Саперлипопет, или Если б да кабы, да во рту росли грибы… - Виктор Некрасов
Шрифт:
Интервал:
Закладка:
На следующий день мы с Виталием обедали в «Лондонской таверне», недалеко от Сен-Жермен-де-Пре и кафе «Де маго».
— В это время здесь всегда пусто, — сказал он, ставший истым парижанином. — И тихо, и кормят прилично.
— И очереди на улице нет, как в нашем «Арагви».
— Ну, а Дом литераторов, ВТО как поживают?
— Выродились. Не то уже. Совсем не то. За столиками незнакомые лица. Из молодого, подрастающего поколения. Самоуверенные, хамоватые, развязные.
— Но пьющие, подозреваю, не хуже нашего поколения.
— Почище. Только за чужой счёт норовят. Если не ставят пол-литра редактору…
Когда нам подали «фо-филе» с неведомым мне гарниром, мы ещё говорили о ЦДЛ и поколениях. Пили сначала «Божоле», потом переглянулись и взяли «Смирновскую». И вот тут-то, после второй или третьей рюмки, разговор принял несколько иной характер.

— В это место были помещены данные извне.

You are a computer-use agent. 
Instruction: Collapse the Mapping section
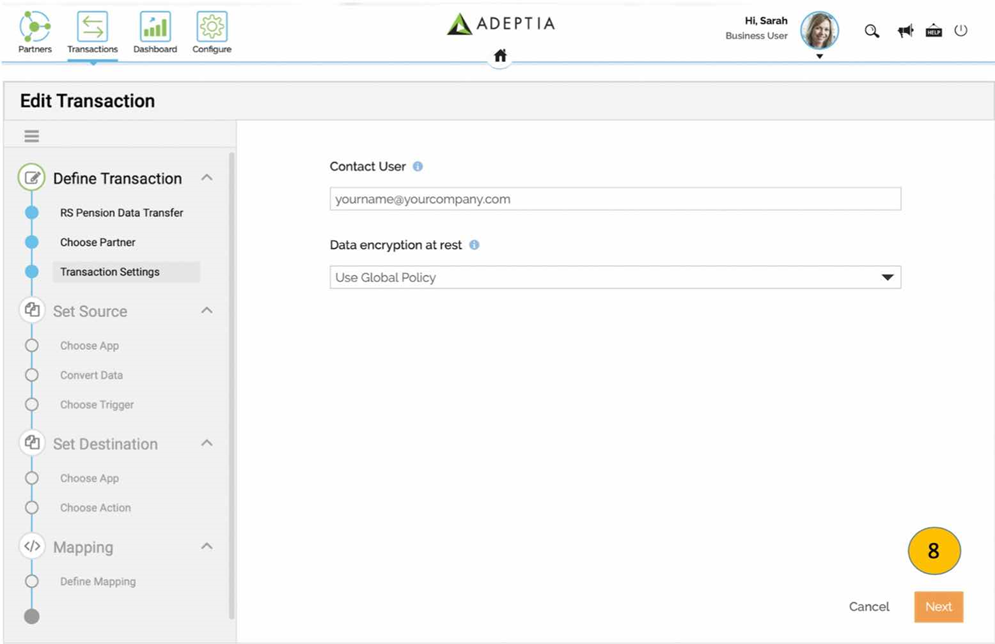207,547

Виталий по натуре человек деликатный. При всей своей невоздержанности и прямоте он не позволил себе ни одного могущего задеть или обидеть меня вопроса. Но я понимал, что задать их очень хочется, и чувствовал, что раньше или позже мы их коснёмся. Причём инициатором буду я. Из какого-то мазохизма.
Так оно и случилось. Ну чем я лучше Симонова, думал я. Разве что тем, что не побоялся встретиться с Виталием. А так, хоть и не пишем мы по специальному заказу, как какой-нибудь Корнейчук или поменьше рангом Сахнин, но власти-то мы всё же служим. Каждый по-своему, но служим. Знают, что не подкачаем.

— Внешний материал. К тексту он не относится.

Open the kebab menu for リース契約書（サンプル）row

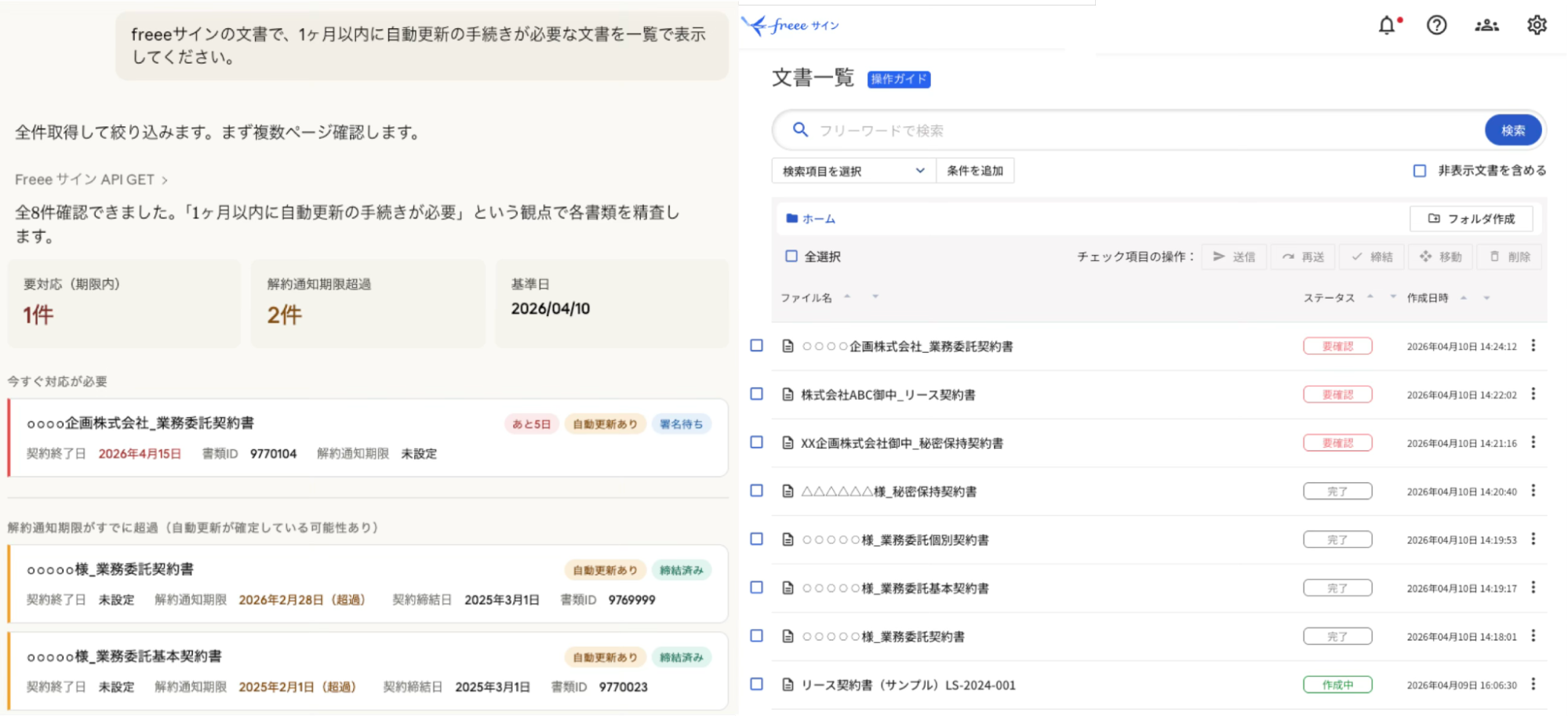tap(1535, 684)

Вспомнил, как, уезжая на какой-то конгресс в Рим, всё допытывался у одного из старших своих друзей, поэрудированнее, как сформулировать понятие «соцреализм», чтоб было убедительно и не очень краснеть потом? «И рыбку съесть, и на эту самую штуку сесть?» — рассмеялся тогда мой друг и прочёл мне маленькую, вполне изящно изложенную лекцию по марксизму-ленинизму. В Риме я пытался её воспроизвести, за что крепко получил по зубам от самого Пазолини, кстати, тоже коммуниста.
— Да не переживайте вы, — успокаивал потом меня Сурков, — подумаешь, Пазолини, кто его в Союзе знает? А на то, что напишут о вас в «Мессаджеро» или «Джорно», наплевать. По нашим меркам, это продажные, антисоветские, буржуазные газеты.

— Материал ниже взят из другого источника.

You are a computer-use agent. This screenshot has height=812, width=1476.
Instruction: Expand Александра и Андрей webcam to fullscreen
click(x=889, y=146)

И я внял его совету — попытался не переживать. Сейчас Виталий, сдерживая ухмылку, говорил:
— Ох, и тяжело, ох, и больно смотреть на всех вас, советских писателей, с моих нынешних парижских высот. И всё-то вы озираетесь, боитесь лишнее слово сказать. Ты не обижайся, я не о тебе, ты своё дело сделал и имеешь право на какие-то плоды. Но за них всё же платить надо. Бесплатно не раздаются.
Что я мог на это ответить? Да, бесплатно не раздаются. И мы платим.
Хотелось бы забыть, да не забывается сборище в Союзе писателей по поводу событий в Чехословакии. К моменту голосования один только Никитин встал и вышел в коридор. А когда, кажется, Ильин подошёл к нему и поинтересовался, почему он не голосует, спокойно ответил: «А потому, что я за это самое человеческое лицо, которое сейчас гусеницами давят».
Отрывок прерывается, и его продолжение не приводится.